I have spent most of my intellectual life shuttling between the micro and the macro, trying to understand how life and ideas shape and are shaped by each other. One stream of my work has approached these questions through religion, focusing on the ways in which Jewish, Christian, and Islamic cultures constitute themselves by interrelating with or thinking about each other. My first book, Communities of Violence: Persecution of Minorities in the Middle Ages, studied social interaction between the three groups within the context of Spain and France in order to understand the role of violence in shaping the possibilities for coexistence. In later projects I explored the work that “Judaism,” “Christianity,” and “Islam” do as figures in each other’s thought. One product of that approach, focused on art history, was (jointly with Herb Kessler) Judaism and Christian Art: Aesthetic Anxieties from the Catacombs to Colonialism (2011). In Anti-Judaism: The Western Tradition (2013), I attempted to apply the methodology to a very longue durée, studying the work done by pagan, Christian, Muslim, and secular thinking about Jews and Judaism in the history of ideas. More or less simultaneously in Neighboring Faiths: Christianity, Islam, and Judaism Medieval and Modern (2014), I tried to bring the social into conversation with the hermeneutic, in order to show how, in multireligious societies, interactions between lived experiences and conceptual categories shape how adherents of all three religions perceive themselves and each other. Then in Aesthetic Theology and Its Enemies: Judaism in Christian Painting, Poetry, and Politics (2015), I focused on how thinking about Judaism shaped the ways in which Christian cultures could imagine the possibilities and limits of community and communication.
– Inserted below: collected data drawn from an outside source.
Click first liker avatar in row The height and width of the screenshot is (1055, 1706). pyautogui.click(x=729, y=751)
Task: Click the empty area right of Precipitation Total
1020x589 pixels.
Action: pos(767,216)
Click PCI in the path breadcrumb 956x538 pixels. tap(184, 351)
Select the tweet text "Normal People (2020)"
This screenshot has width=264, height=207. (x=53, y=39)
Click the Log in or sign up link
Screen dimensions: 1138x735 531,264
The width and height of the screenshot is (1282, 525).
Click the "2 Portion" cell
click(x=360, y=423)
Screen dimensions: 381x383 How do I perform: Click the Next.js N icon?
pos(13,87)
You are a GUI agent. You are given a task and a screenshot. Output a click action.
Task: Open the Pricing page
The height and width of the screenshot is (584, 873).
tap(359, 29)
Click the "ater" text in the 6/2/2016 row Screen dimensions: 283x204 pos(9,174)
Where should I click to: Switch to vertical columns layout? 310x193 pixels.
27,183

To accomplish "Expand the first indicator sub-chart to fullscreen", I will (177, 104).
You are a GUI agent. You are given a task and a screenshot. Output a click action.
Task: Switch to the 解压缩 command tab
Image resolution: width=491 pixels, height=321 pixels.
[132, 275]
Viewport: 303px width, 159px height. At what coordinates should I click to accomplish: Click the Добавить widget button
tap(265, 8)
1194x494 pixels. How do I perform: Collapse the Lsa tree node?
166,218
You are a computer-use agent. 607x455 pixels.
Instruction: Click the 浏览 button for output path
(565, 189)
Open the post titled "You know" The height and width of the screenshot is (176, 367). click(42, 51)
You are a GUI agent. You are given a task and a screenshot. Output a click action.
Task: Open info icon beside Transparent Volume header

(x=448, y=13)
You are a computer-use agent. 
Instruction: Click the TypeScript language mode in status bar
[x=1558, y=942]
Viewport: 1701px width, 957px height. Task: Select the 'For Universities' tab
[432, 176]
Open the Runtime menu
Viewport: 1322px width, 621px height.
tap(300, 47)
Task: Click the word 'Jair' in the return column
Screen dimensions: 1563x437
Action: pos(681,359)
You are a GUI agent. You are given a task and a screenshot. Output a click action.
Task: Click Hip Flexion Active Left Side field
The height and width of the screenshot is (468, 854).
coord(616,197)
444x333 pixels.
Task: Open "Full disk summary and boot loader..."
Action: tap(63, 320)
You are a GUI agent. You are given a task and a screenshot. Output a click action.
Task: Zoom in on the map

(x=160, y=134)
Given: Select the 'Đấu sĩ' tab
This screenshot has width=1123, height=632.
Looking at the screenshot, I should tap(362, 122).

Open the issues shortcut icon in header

Beginning with my book Anti-Judaism, which stretched from ancient Egypt to the twentieth century in order to try to understand the work done by a family of concepts across history, I have tried to cultivate a new approach to the “long history” of ideas. My most recent book, Uncountable: A Philosophical History of Number and Humanity from Antiquity to the Present, written in collaboration with Ricardo Nirenberg (a mathematician who happens also to be my father), follows this path as well.  It explores the long history of the various types of sameness that underpin the claims of different forms of knowledge (from poetry and dreams, to monotheism, math, and physics), using these to think critically about the powers and the limits of the sciences and the humanities.  I am now at work on the long history of yet another family of concepts, namely the inter-connected history of race and religion from the Neolithic to the present.

Recent Research / Recent Publications

Books

Coauthored with Ricardo Nirenberg. Uncountable: A Philosophical History of Number and Humanity from Antiquity to the Present. Chicago, IL: University of Chicago Press, 2021.

Communities of Violence: Persecution of Minorities in the Middle Ages. Princeton, NJ: Princeton University Press, twentieth-anniversary edition with new preface, 2016.

Aesthetic Theology and Its Enemies: Judaism in Christian Painting, Poetry, and Politics. Lebanon, NH: University Press of New England, 2015.

Neighboring Faiths: Christianity, Islam, and Judaism in the Middle Ages and Today. Chicago, IL: University of Chicago Press, 2014.

  • Review of Neighboring Faiths and Anti-Judaism by Carlos Fraenkel, "We Hear and We Disobey," London Review of Books (May 21, 2015): 31–34.

Anti-Judaism: The Western Tradition. New York: W.W. Norton, 2013.

Discusses book on US Holocaust Memorial Museum podcast
Awarded Ralph Waldo Emerson Award

Communities of Violence: Persecution of Minorities in the Middle Ages. Princeton, NJ: Princeton University Press, 1996; paperback edition, 1998. Spanish translation: Comunidades de Violencia: Persecución de minorías en la edad media. Peninsula Editorial, 2001; French translation: Violence et minorités au Moyen Age. Paris: Presses Universitaires de France, 2001.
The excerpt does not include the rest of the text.